RECORDS TO PROCESS:
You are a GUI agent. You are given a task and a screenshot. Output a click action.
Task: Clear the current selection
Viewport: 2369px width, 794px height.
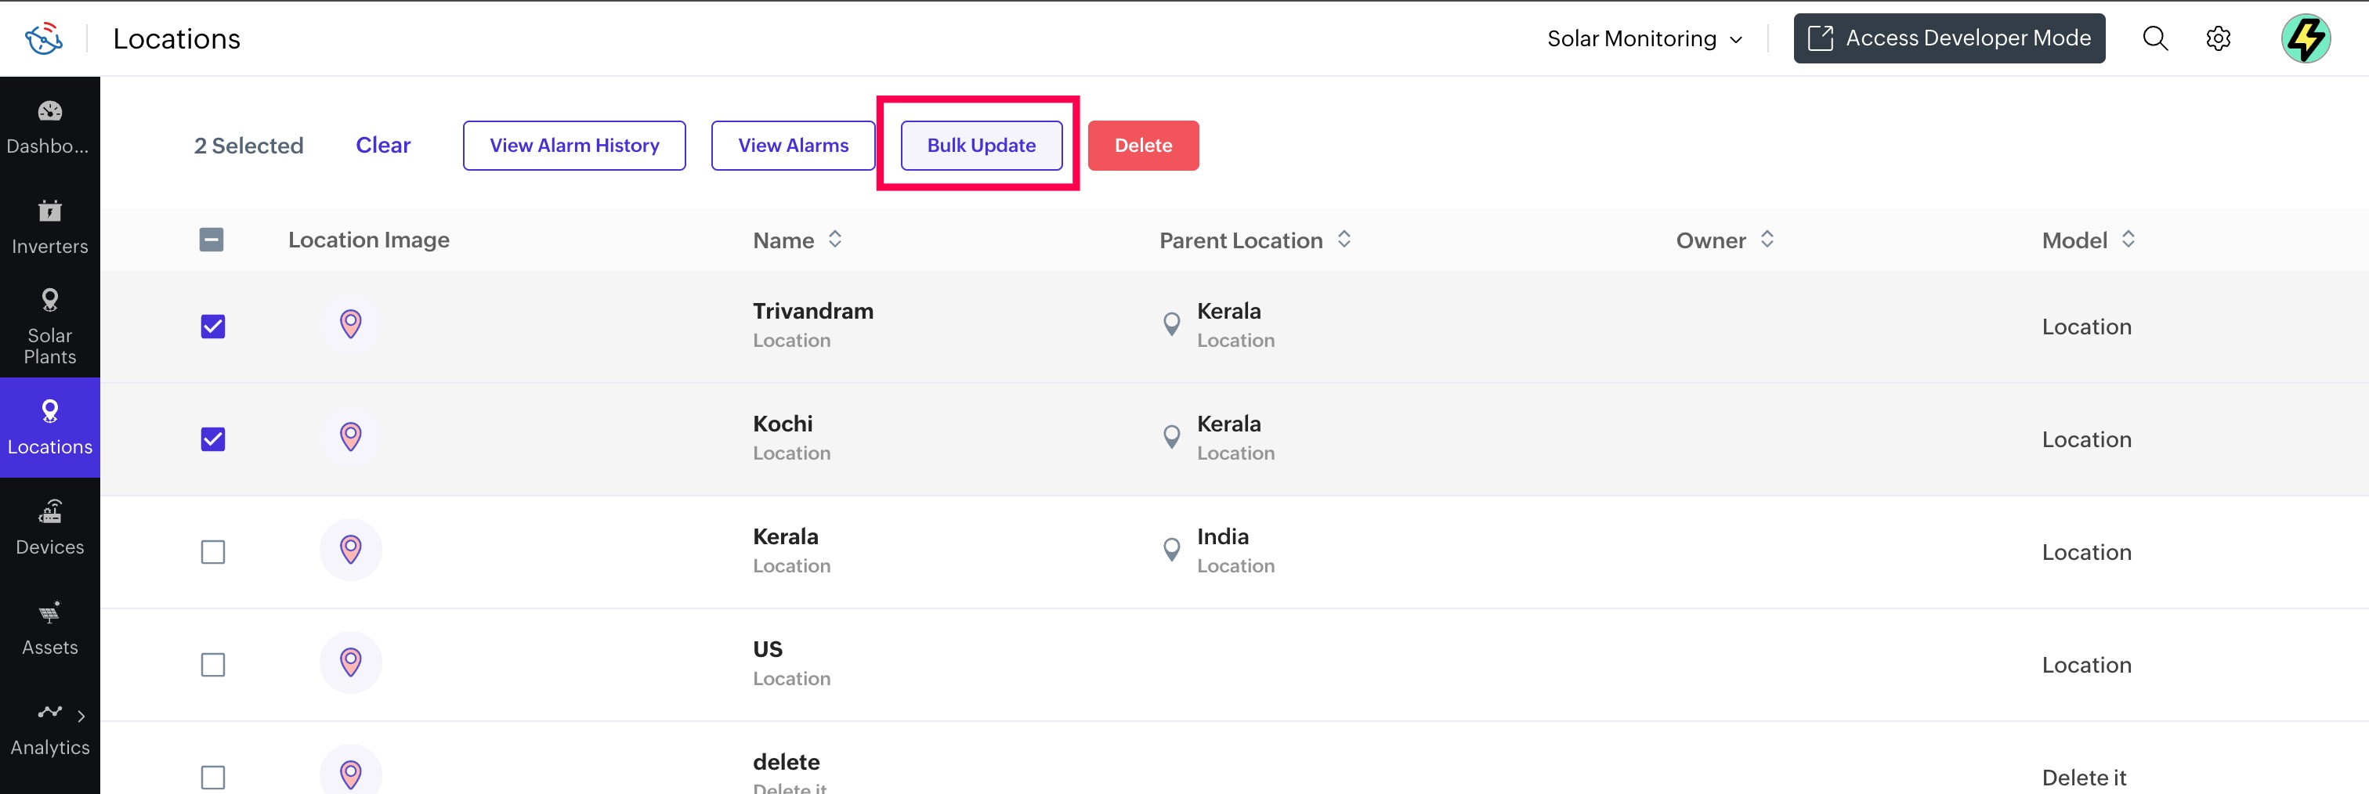[383, 145]
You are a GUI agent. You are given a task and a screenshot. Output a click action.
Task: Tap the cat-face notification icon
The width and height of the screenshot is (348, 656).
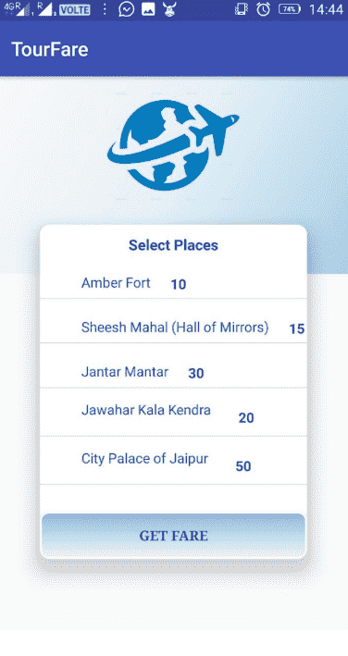pyautogui.click(x=169, y=8)
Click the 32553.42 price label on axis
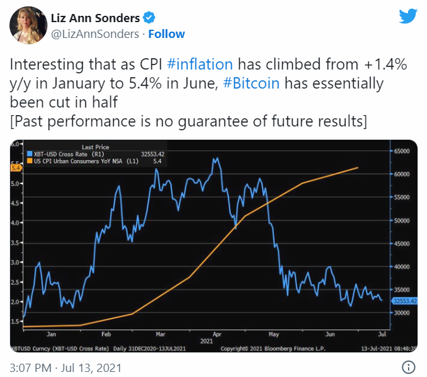This screenshot has height=377, width=427. (405, 301)
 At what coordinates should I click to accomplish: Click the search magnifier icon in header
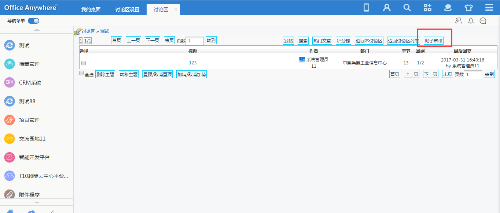pos(407,8)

WHAT IS NEEDED:
Only the lines from the one with "Task: Clear the current selection" through the final line of the entries above should be transcribed, exactly and without pictures.

SOLUTION FOR THIS EXERCISE:
Task: Clear the current selection
Viewport: 2369px width, 794px height.
[383, 145]
You are a GUI agent. You are given a task and a screenshot. Output a click action.
Task: Tap the cat-face notification icon
The width and height of the screenshot is (348, 656).
pyautogui.click(x=169, y=8)
Click the 32553.42 price label on axis
This screenshot has height=377, width=427. (405, 301)
 At what coordinates should I click to accomplish: Click the search magnifier icon in header
pos(407,8)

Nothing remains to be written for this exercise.